No one argued when Shan took the lead in the morning, no one disputed their direction, still upward. After climbing for a while, Hostene leading Yangke by his hand, they reached a wide sheltered shelf that held not only small clumps of heather but also a few pools of water. They guided Yangke to a pool and after he had drunk his fill they sluiced it over his head and over his closed eyes, then let him roll onto sun-warmed moss and sleep. They washed themselves. Hostene found some small waxy blue berries that, though tart, provided a makeshift breakfast. They sat, still partially in shock, staring at each other, rubbing their ears, casting fearful glances toward the summit, within an hour’s reach now. If she had survived, Abigail could be up there, as deaf and blind as Yangke. But they were weary to the bone from the night’s ordeal. The warmth of the little hollow soon had them sprawled against the rocks, drifting into slumber.
A bird was calling in the distance when Shan awoke, perhaps two hours later. He saw it only ten feet away, languidly watched it eating some of the blue berries. Why did it sound so far away? Shan sat up as the welcome realization hit him. His hearing was returning. He turned to see Hostene bending over Yangke, whose face had turned yellow.
The Navajo had opened his precious sacred pollen from home. He had spread some on Yangke’s hands, and more on his cheeks and brow, and was bent over the Tibetan, speaking toward the crown of his head, waving his spirit feather in the air. The unintelligible words, which seemed to filter down a long pipe, made Shan worry again about his senses until he realized Hostene was speaking in his native tongue.

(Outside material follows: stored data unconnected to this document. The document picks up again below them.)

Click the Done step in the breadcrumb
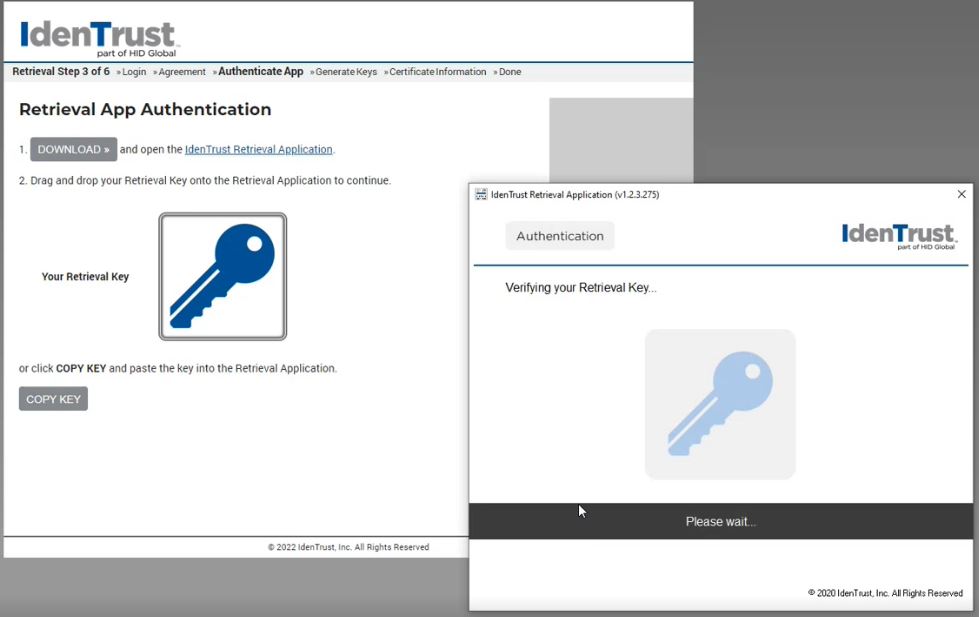Image resolution: width=979 pixels, height=617 pixels. point(510,72)

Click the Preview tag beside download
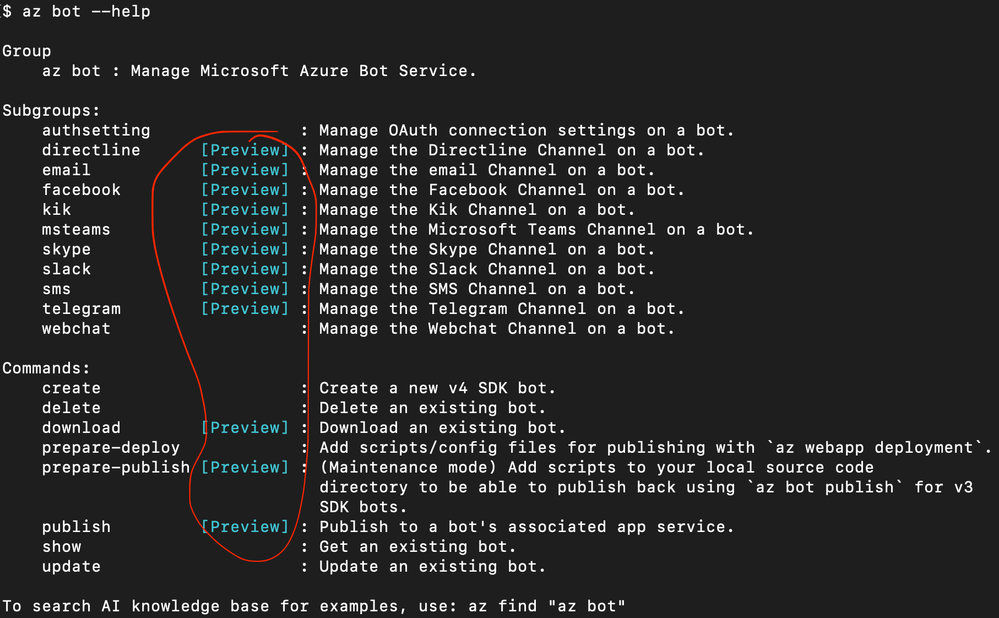tap(245, 428)
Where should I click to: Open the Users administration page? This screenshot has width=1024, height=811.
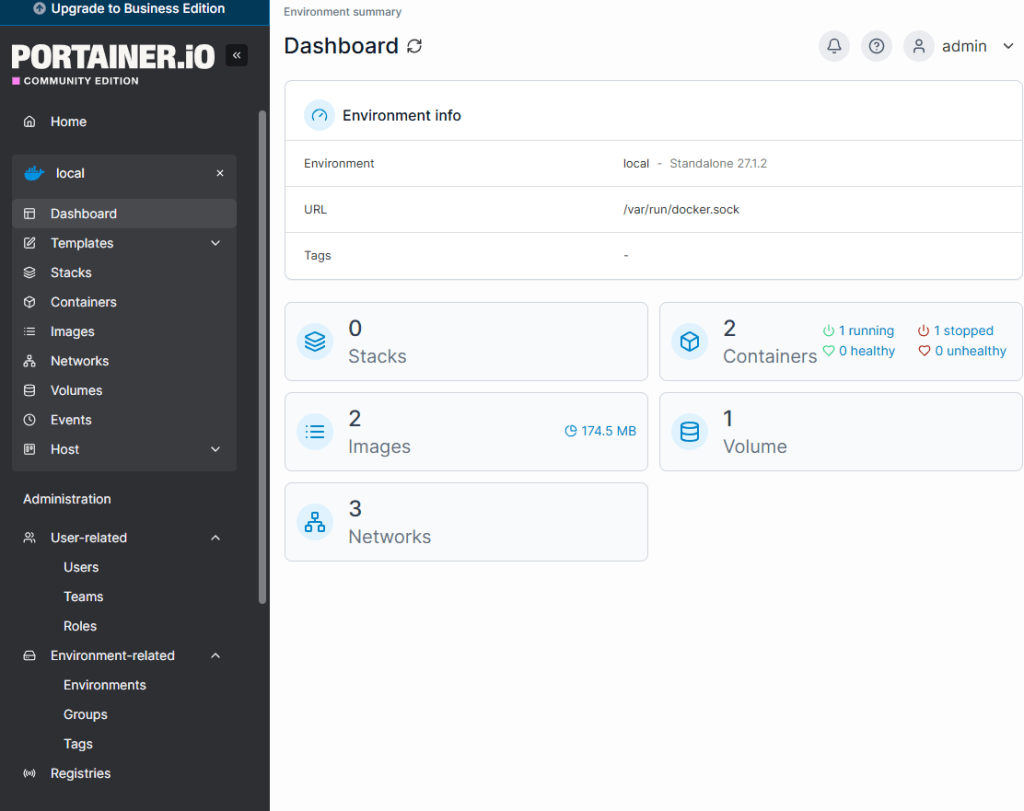(81, 567)
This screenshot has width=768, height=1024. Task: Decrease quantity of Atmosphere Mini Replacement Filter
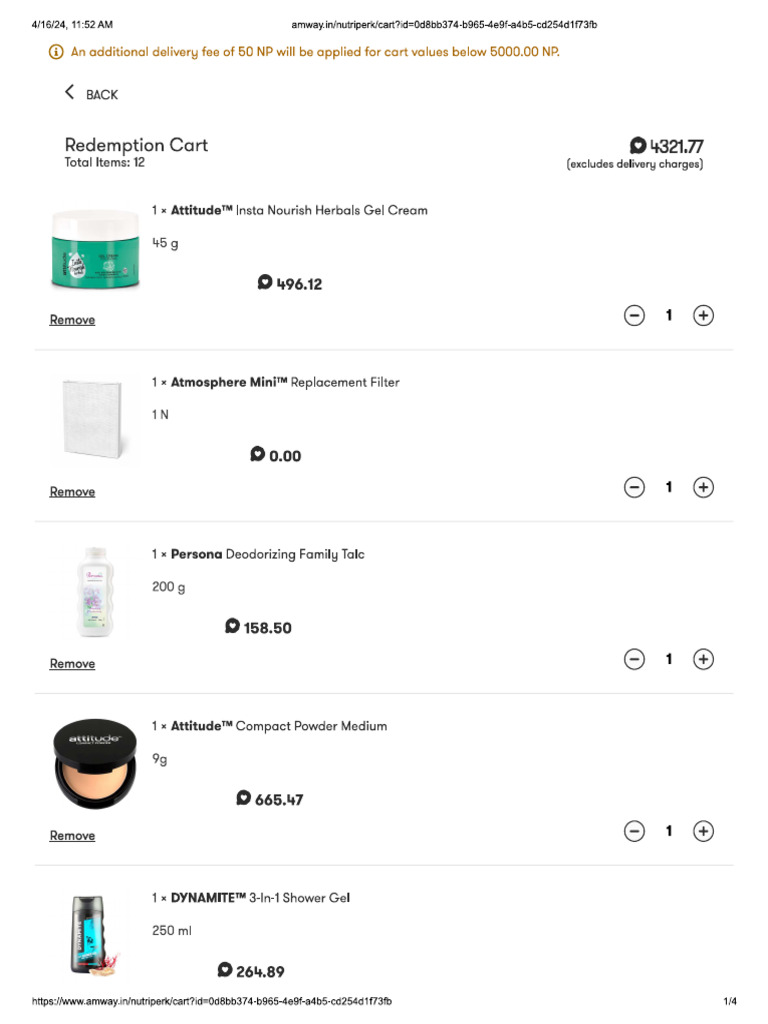pos(634,488)
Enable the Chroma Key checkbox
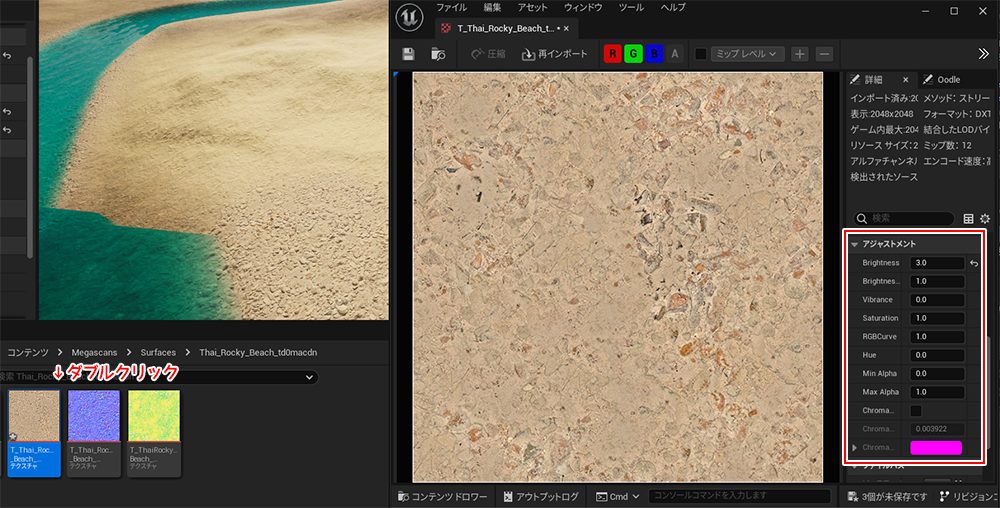Viewport: 1000px width, 508px height. pos(916,411)
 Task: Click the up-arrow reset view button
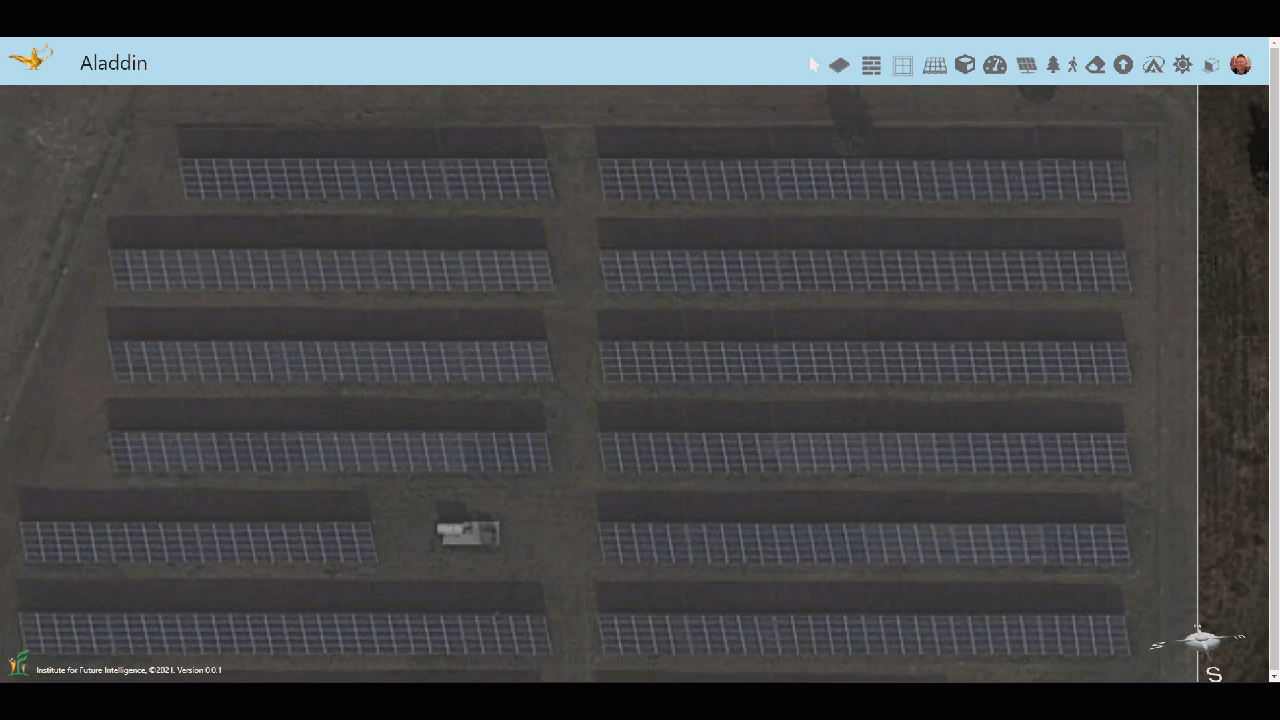coord(1123,65)
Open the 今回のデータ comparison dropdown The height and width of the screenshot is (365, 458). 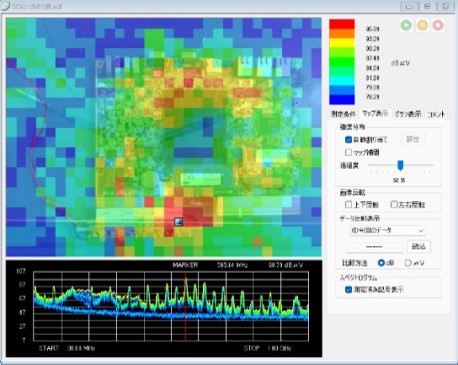pyautogui.click(x=387, y=230)
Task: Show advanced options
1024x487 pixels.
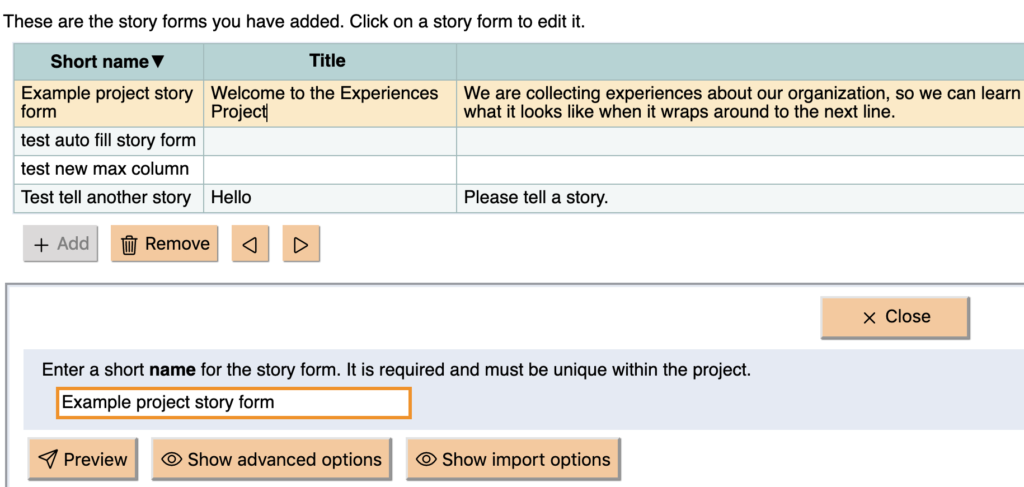Action: 271,460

Shan stretched, stood, explored the beginning of the trail to the summit, then began picking more berries for Yangke, soon joined by Gao, who confirmed that his hearing was also beginning to return. When they brought the berries back, Yangke was sitting upright, cross-legged, moving his hand back and forth across his lap. “I see shadows,” he said in a hopeful tone. He could hear perfectly now, he explained, then ravenously consumed the berries they dropped into his palm.